Task requirements. Copy out the part of the records that opens with the line containing "How do I perform: Open" and runs through the end of the records, with both ends included. Leave the pictures out of your answer.

— START OF Provided data —

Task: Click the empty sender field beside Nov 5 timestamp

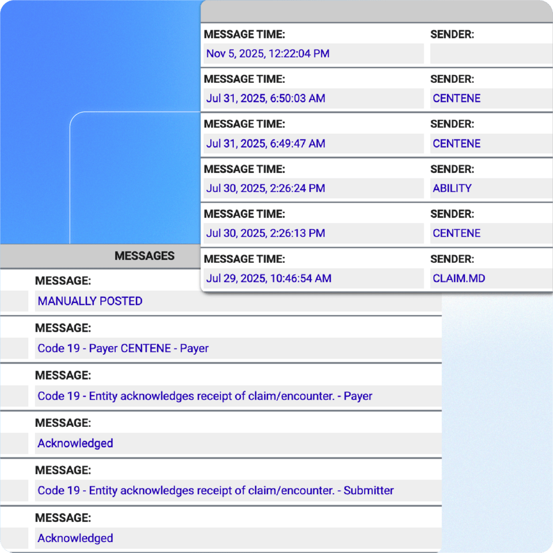Action: click(x=490, y=53)
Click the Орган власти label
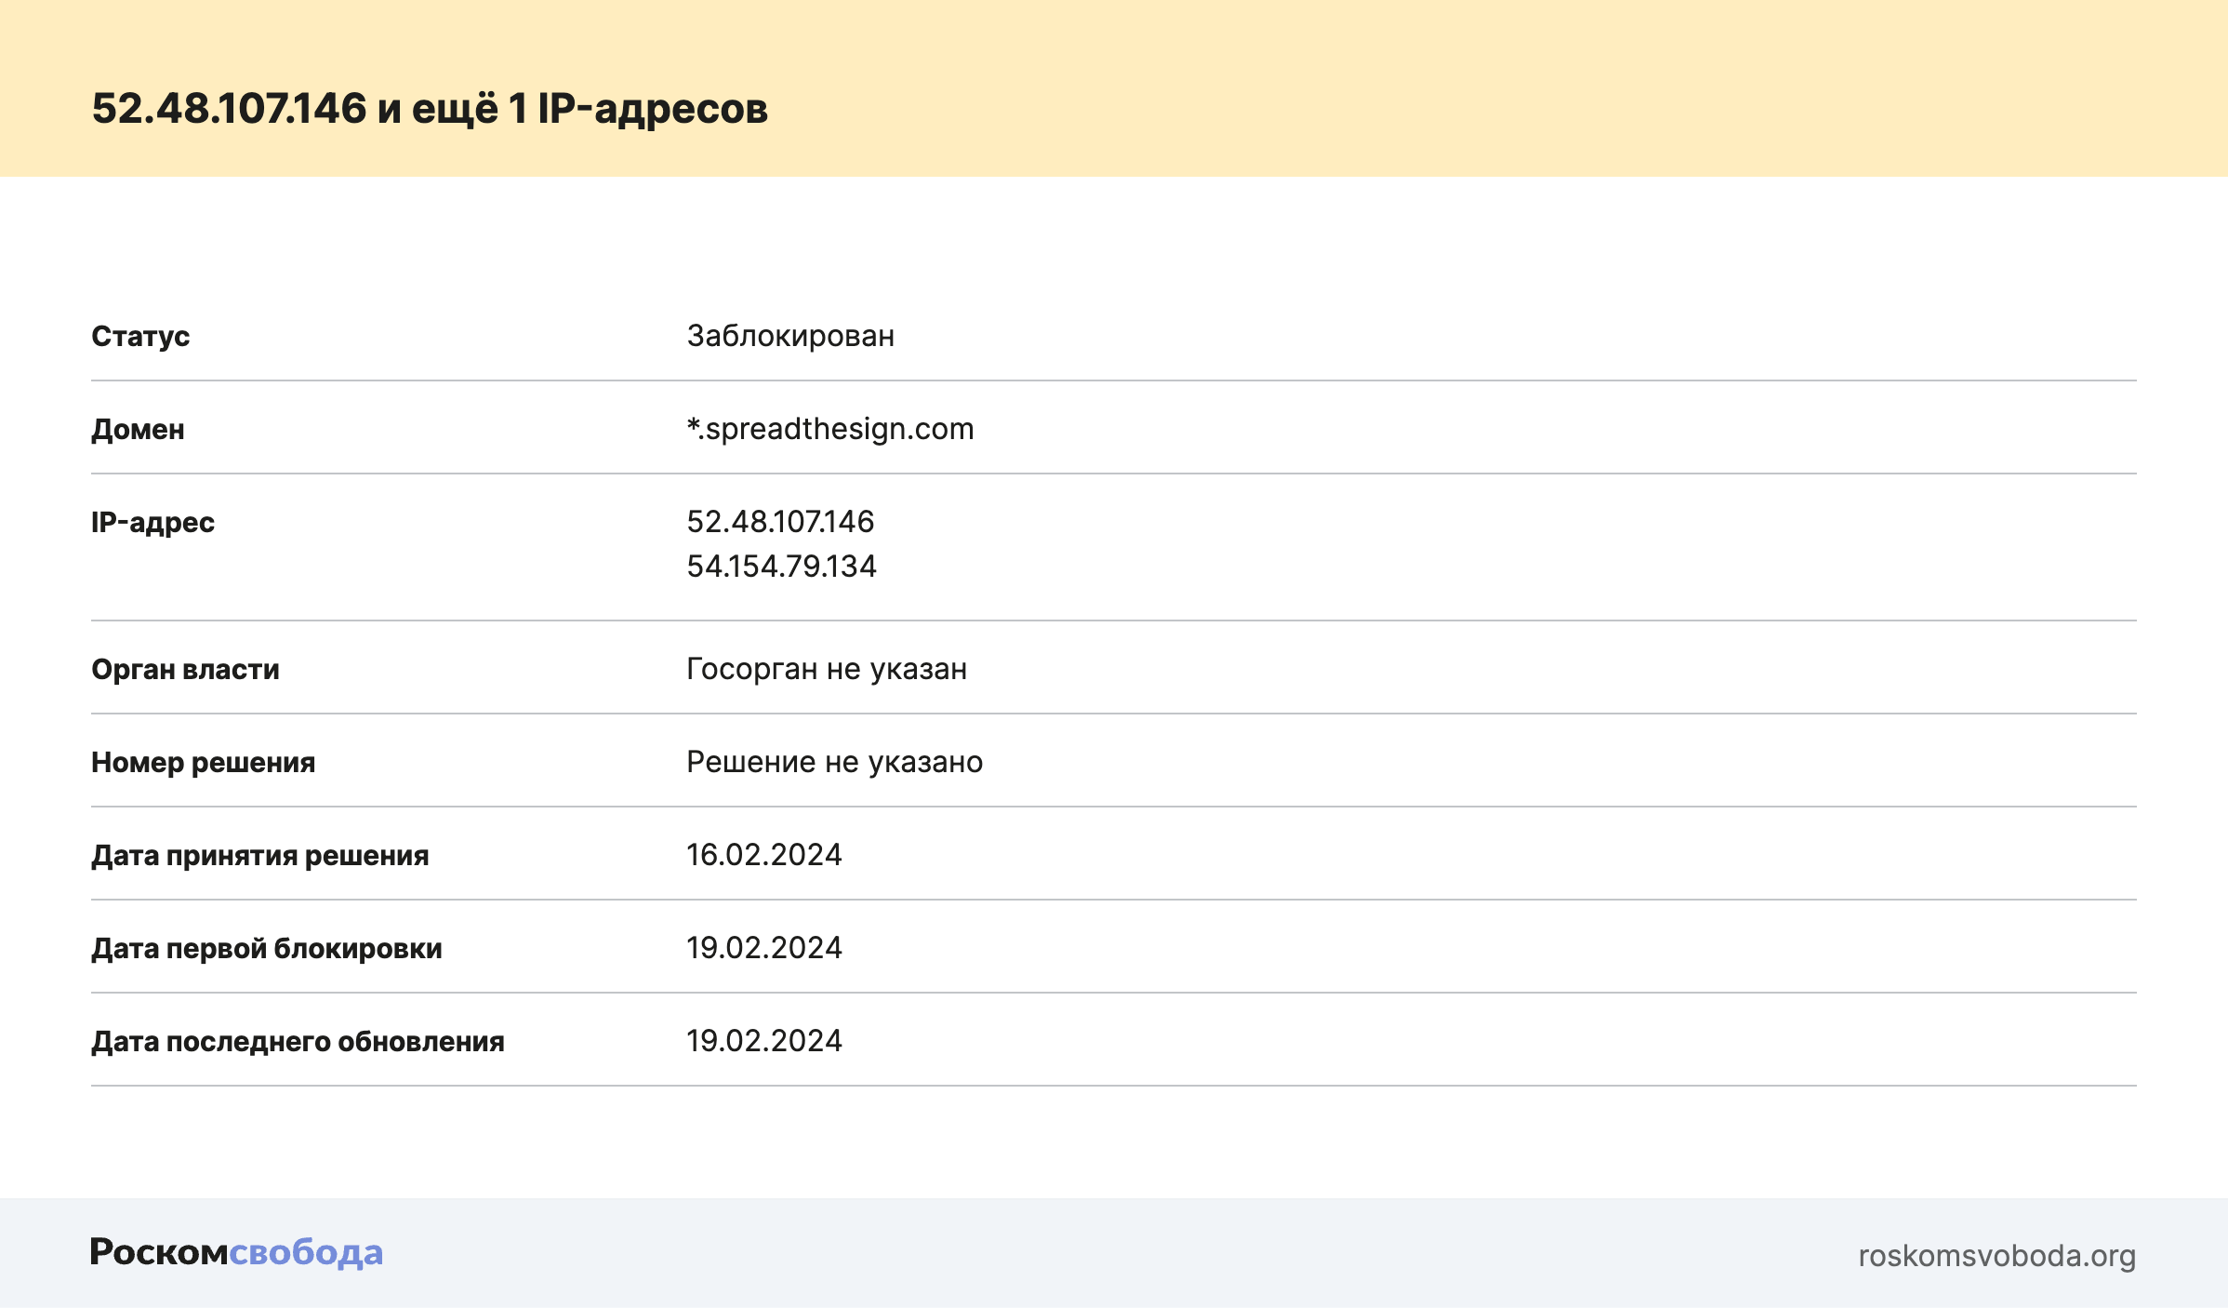 coord(185,669)
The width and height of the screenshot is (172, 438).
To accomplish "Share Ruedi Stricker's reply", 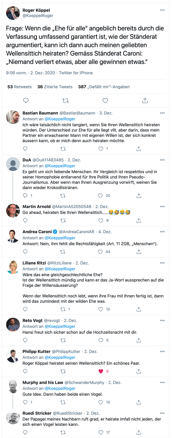I will (x=139, y=432).
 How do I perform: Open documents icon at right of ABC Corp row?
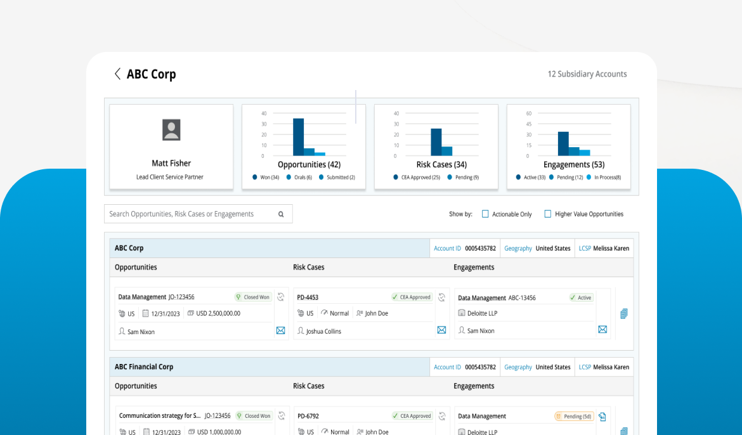click(623, 314)
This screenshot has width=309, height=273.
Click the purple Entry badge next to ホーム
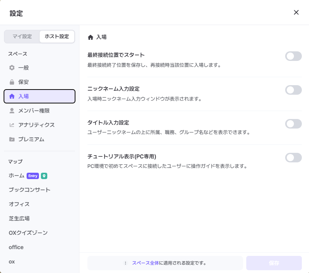coord(33,176)
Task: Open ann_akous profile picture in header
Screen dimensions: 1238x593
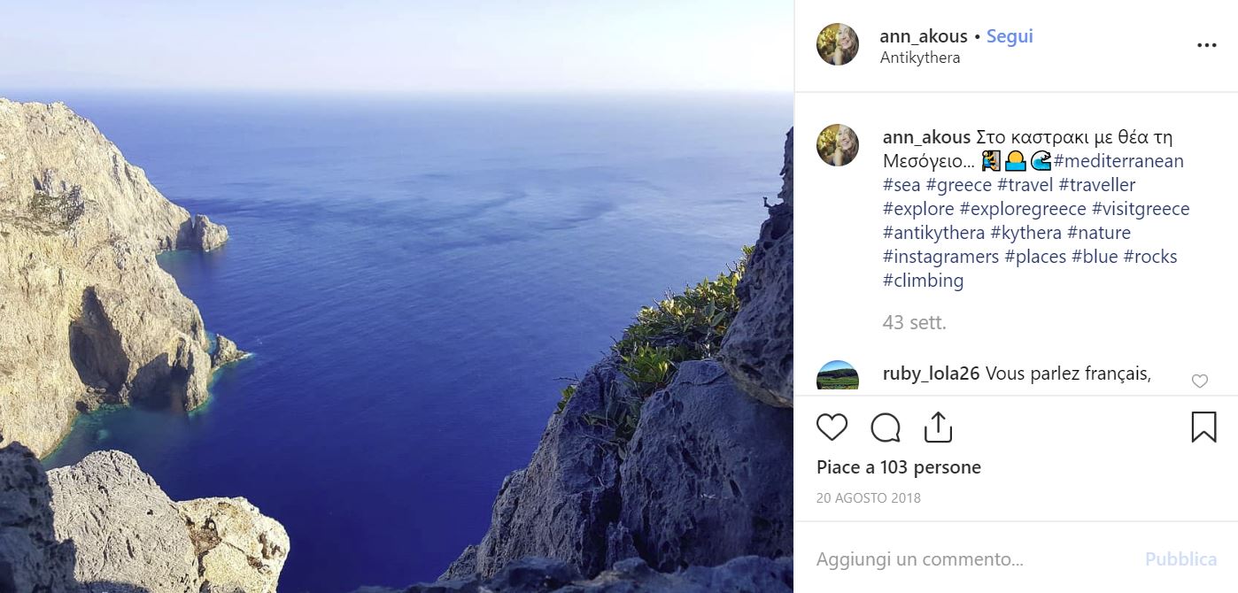Action: pyautogui.click(x=837, y=45)
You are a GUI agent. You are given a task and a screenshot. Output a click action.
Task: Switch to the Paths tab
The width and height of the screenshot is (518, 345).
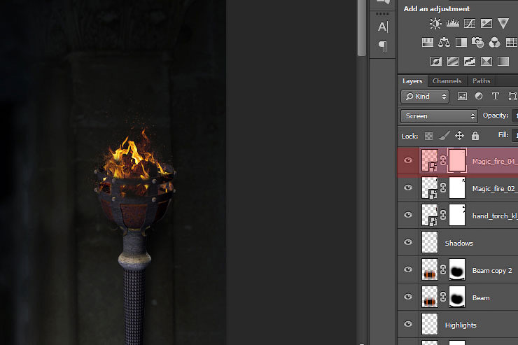coord(481,81)
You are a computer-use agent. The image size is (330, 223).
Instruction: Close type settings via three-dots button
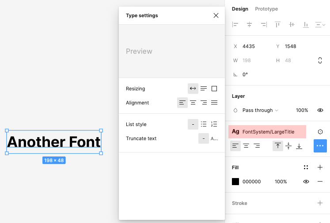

— END OF Provided data —

Solution to the exercise.
 How do I perform: Open documents icon at right of ABC Corp row?
click(623, 314)
This screenshot has width=309, height=273.
Click the purple Entry badge next to ホーム
coord(33,176)
Task: Open ann_akous profile picture in header
Screen dimensions: 1238x593
Action: pyautogui.click(x=837, y=45)
You are a GUI agent. You are given a task and a screenshot. Output a click action.
Task: Switch to the Paths tab
The width and height of the screenshot is (518, 345).
coord(481,81)
You are a computer-use agent. The image size is (330, 223).
Instruction: Close type settings via three-dots button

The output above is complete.